*** Block opens ***

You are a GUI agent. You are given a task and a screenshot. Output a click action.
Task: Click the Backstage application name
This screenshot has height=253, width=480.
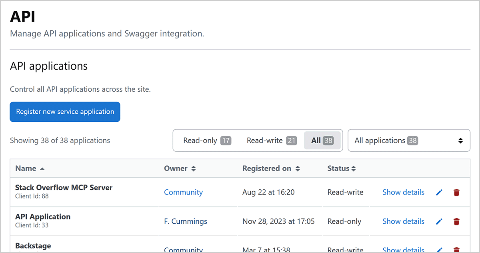(33, 245)
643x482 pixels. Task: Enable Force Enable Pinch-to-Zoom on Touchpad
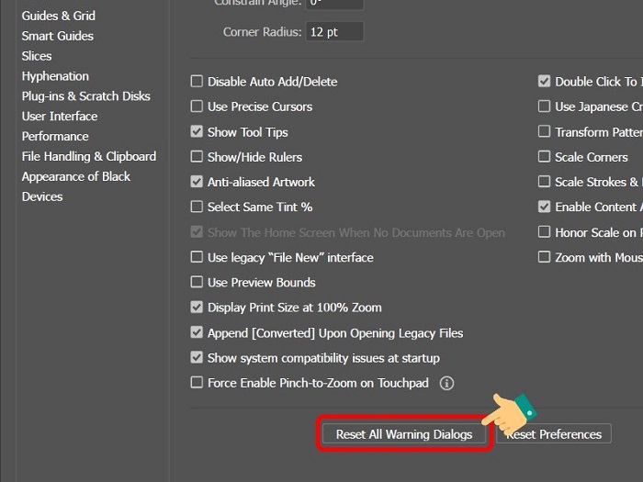pyautogui.click(x=197, y=383)
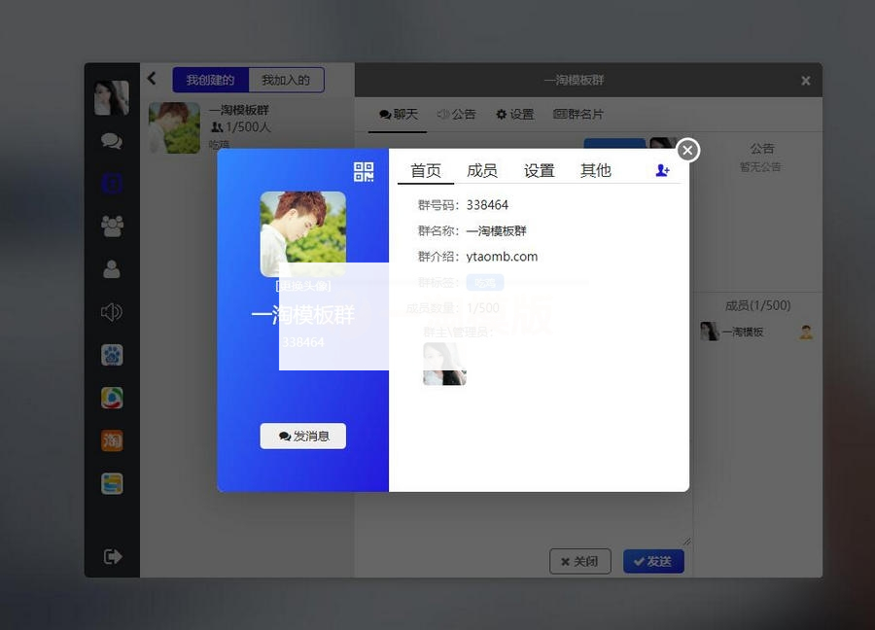Open the 公告 tab in the group panel
Viewport: 875px width, 630px height.
click(x=456, y=114)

*** Block closes ***

■ WHAT THE TASK REQUIRES: Please return the listing above exactly and leave every picture out.

■ OUTPUT:
You are a GUI agent. You are given a task and a screenshot. Output a click action.
Task: Click the Backstage application name
This screenshot has height=253, width=480.
(33, 245)
643x482 pixels. Task: Enable Force Enable Pinch-to-Zoom on Touchpad
pyautogui.click(x=197, y=383)
Open the 公告 tab in the group panel
Viewport: 875px width, 630px height.
click(x=456, y=114)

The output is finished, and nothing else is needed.